This week’s #EdublogsClub prompt is about challenging situations, and at the end of a long weekend where I’ve spent more than fifteen hours putting together an inquiry-based project magazine on Canva, it seems an appropriate conversation to have. It has definitely been a challenging weekend.
I know many of my colleagues who would … well, they would just look at me in that way they have, gently scolding me for spending so much time on work when it is truly gorgeous outside. They’re not wrong …
… but they’re not right either.
Yes, this weekend has been overwhelmingly school-focused. Canva – at least, when you’re attempting to recreate in magazine format the steps for a semester-long cross-curricular inquiry project – has a steep learning curve. Perhaps that wouldn’t be the case for someone who isn’t as visual a person as I am (or who is more so), or for someone who has less of an at-times debilitating tendency towards perfectionism … but for me, it was a long and frustrating journey.

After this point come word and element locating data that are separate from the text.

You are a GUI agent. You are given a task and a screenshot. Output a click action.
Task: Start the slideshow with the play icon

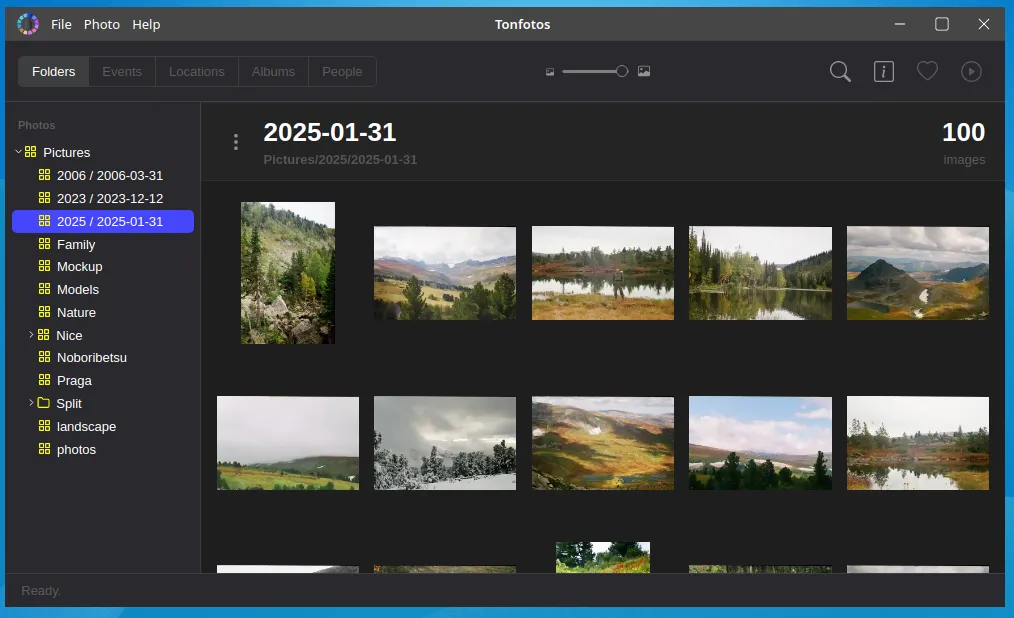(968, 71)
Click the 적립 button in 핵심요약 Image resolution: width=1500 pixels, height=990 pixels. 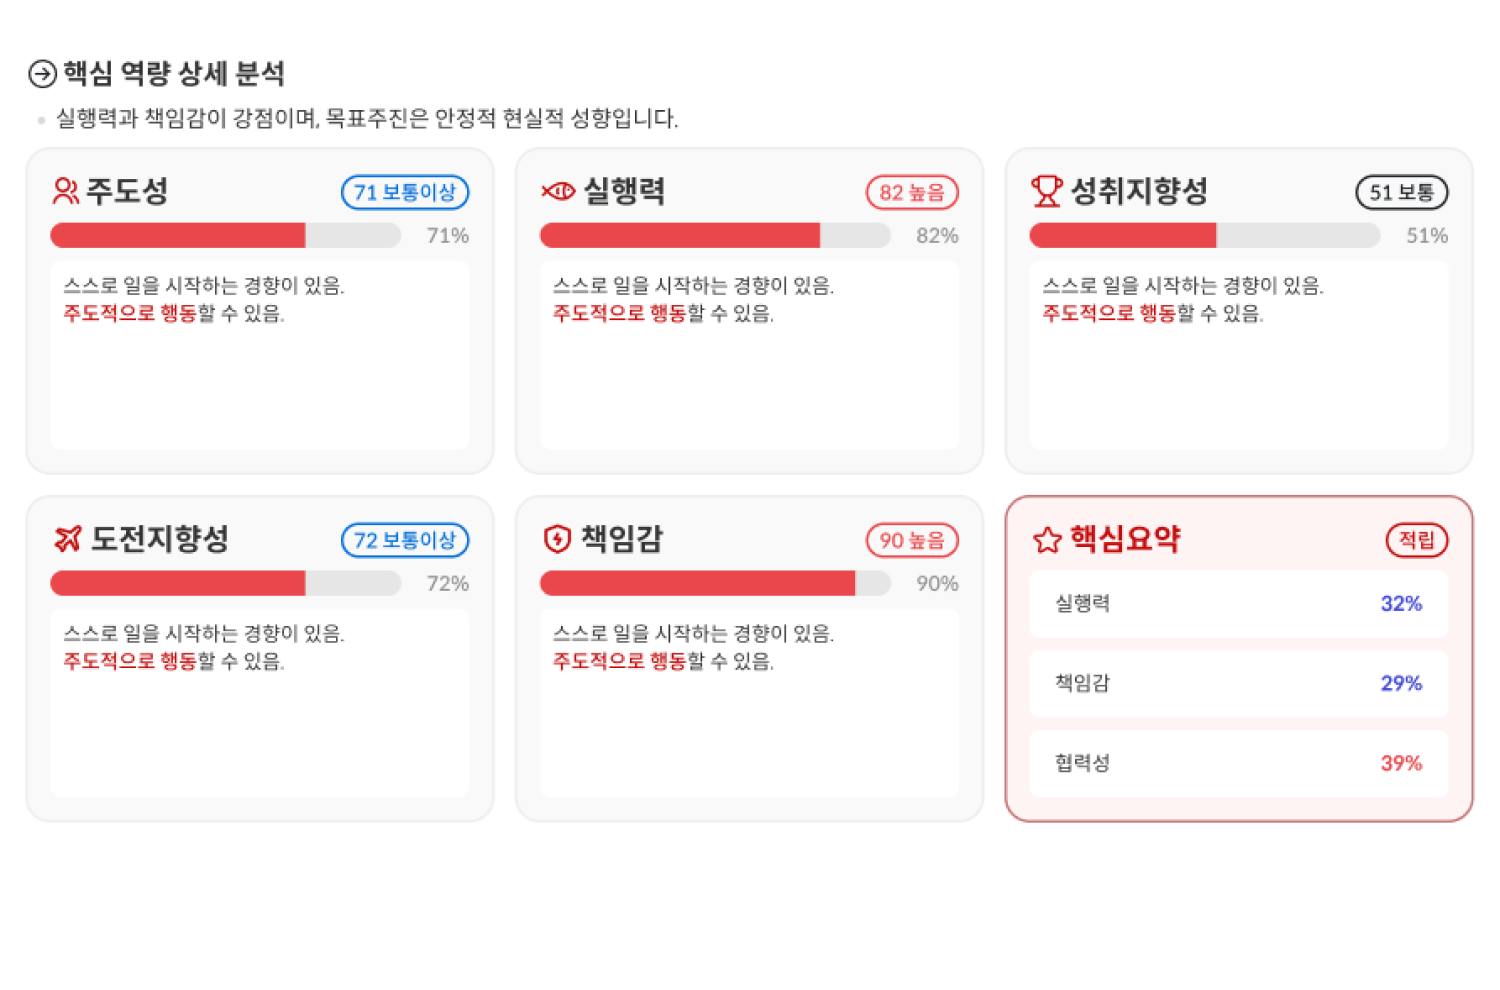pos(1416,539)
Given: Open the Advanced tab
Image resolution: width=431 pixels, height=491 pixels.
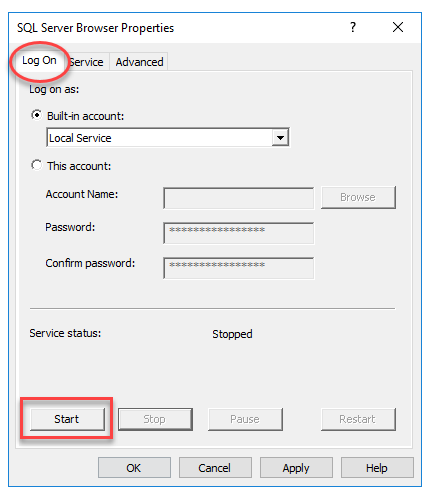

And yet – now that it’s done – I look at what I’ve created and think, “Wow.” I sent it to another teacher involved in the planning process for our unit (my student teacher, in fact – she is teaching the class for the first five weeks of the semester, and then I’ll be taking them back, so we collaborated with my Science/Math colleague on developing the unit), and she called it “visually stunning.” That felt pretty good.
We have a tendency to think of challenging as a bad thing – she’s a challenging student, it’s a challenging situation, where “challenging” is a synonym for “difficult.” Maybe it’s time to reclaim the word, where it symbolises something that is demanding and formidable, certainly; but also “stretching, exciting, stimulating” (Google definition and synonyms).
So yes. I had a challenging weekend … in all the best ways.